Azione Contro la Fame lancia a Bari, in collaborazione con la cooperativa sociale Progetto Città, il programma ‘Mai più fame: dall’emergenza all’autonomia’. Bari è la terza città italiana a ospitare il programma, dopo Milano e Napoli. Nel capoluogo pugliese vi inizieranno dall’inizio anno 25 nuclei familiari e complessivamente saranno 50 le famiglie sostenute ogni anno. L’iniziativa è stata presentata ufficialmente alla presenza dell’assessore comunale al Welfare Michelangelo Cavone e della vicepresidente del Consiglio regionale Elisabetta Vaccarella. Il percorso si fonda su tre livelli complementari: sostegno immediato alla spesa con tessere alimentari per contribuire a un’alimentazione migliore per tutta la famiglia; educazione nutrizionale con laboratori, guide e consulenze personalizzate per migliorare le abitudini alimentari anche a basso costo, riducendo lo spreco; inserimento lavorativo con percorsi individuali e di gruppo per rafforzare competenze, motivazione e accesso al mercato del lavoro regolare.

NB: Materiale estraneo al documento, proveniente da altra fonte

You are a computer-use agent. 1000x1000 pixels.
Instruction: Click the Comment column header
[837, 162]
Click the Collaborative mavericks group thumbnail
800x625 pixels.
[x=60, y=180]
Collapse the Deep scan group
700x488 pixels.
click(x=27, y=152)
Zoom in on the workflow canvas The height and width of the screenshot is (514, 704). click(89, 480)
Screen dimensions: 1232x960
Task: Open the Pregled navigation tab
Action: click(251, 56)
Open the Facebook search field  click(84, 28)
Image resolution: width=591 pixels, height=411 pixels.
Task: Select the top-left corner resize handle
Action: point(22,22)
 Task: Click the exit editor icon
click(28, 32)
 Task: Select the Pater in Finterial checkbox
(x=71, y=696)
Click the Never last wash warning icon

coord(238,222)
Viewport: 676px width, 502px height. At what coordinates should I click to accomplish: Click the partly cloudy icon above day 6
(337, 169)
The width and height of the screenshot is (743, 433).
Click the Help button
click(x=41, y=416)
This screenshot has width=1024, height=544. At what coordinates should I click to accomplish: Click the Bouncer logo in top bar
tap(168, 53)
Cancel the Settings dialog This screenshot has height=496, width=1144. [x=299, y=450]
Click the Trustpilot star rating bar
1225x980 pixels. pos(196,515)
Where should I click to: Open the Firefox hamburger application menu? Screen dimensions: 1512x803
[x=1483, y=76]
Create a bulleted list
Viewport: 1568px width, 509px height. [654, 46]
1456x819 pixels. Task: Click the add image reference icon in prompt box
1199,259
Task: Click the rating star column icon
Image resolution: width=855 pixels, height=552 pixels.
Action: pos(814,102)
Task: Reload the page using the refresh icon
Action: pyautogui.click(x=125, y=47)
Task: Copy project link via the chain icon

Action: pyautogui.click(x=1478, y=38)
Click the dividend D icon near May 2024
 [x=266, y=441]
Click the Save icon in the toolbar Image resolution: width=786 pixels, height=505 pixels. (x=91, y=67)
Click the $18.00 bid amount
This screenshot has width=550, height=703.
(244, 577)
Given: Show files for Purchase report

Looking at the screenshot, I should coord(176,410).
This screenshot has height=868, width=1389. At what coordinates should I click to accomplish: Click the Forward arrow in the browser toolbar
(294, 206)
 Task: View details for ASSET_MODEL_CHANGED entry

“A Bari portiamo lo stesso modello che a Milano e Napoli ha già dato risultati concreti. È la dimostrazione – ha spiegato Simone Garroni, direttore generale di Azione Contro la Fame Italia – che la povertà alimentare, anche quando appare strutturale, si può invertire con interventi mirati su reddito, competenze e abitudini”. “Per noi – ha dichiarato Fabio Gelao, presidente della cooperativa sociale Progetto Città – questo progetto significa soprattutto vicinanza. Le famiglie che vivono una situazione di difficoltà non hanno bisogno solo di un aiuto immediato, ma anche di qualcuno che le accompagna in un percorso di ripartenza”. “Per troppo tempo abbiamo considerato la povertà come un’emergenza da affrontare con risposte immediate.
Quegli interventi restano indispensabili, ma non bastano. La vera sfida – ha detto l’assessore Cavone – è aiutare le persone a rialzarsi, non solo a resistere. È proprio questa la forza del progetto ‘Mai più fame’: mettere insieme il sostegno alimentare, l’orientamento al lavoro, la formazione e l’educazione nutrizionale in un percorso unico, perché il contrasto alla povertà è davvero efficace solo quando restituisce dignità e libertà di scelta alle persone”.